WHAT YOU WILL DO>
Arrange each line of the material below as a numbered list, omitting blank lines. Leave the pictures out of your answer.

DATA SECTION>

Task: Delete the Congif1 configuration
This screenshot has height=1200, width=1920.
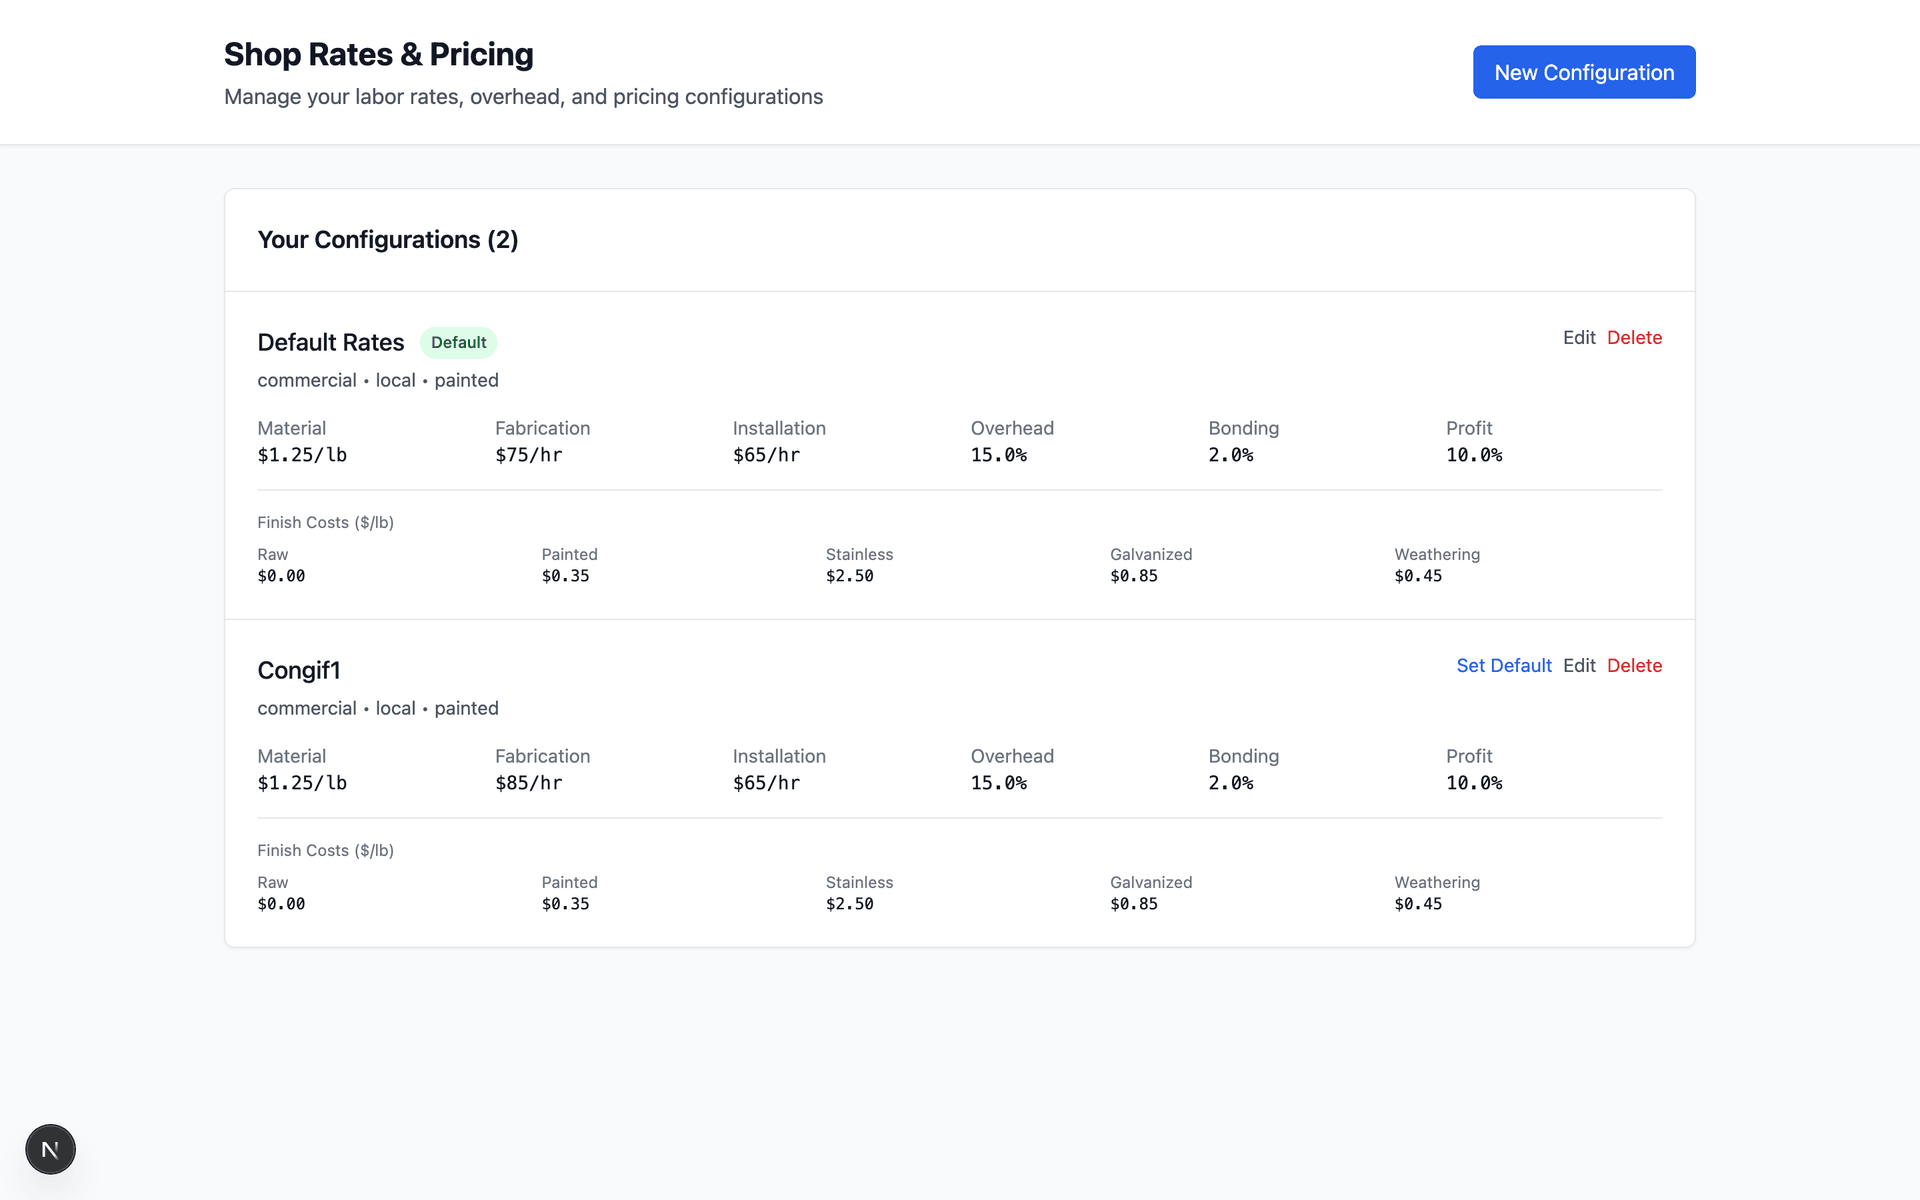Action: click(x=1634, y=666)
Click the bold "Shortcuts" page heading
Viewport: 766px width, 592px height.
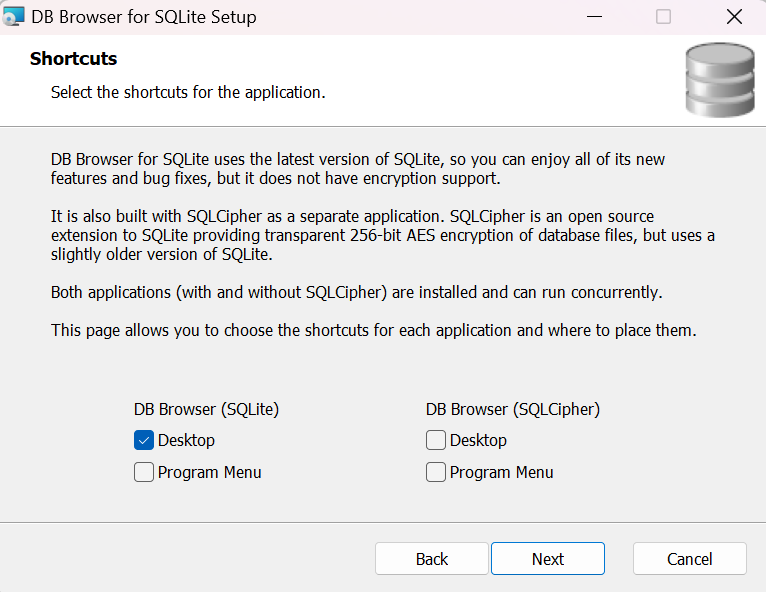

RESPONSE BELOW>
1. Task: Delete the Congif1 configuration
2. This screenshot has height=1200, width=1920.
3. Action: click(x=1634, y=666)
4. Click the bold "Shortcuts" page heading
5. Viewport: 766px width, 592px height.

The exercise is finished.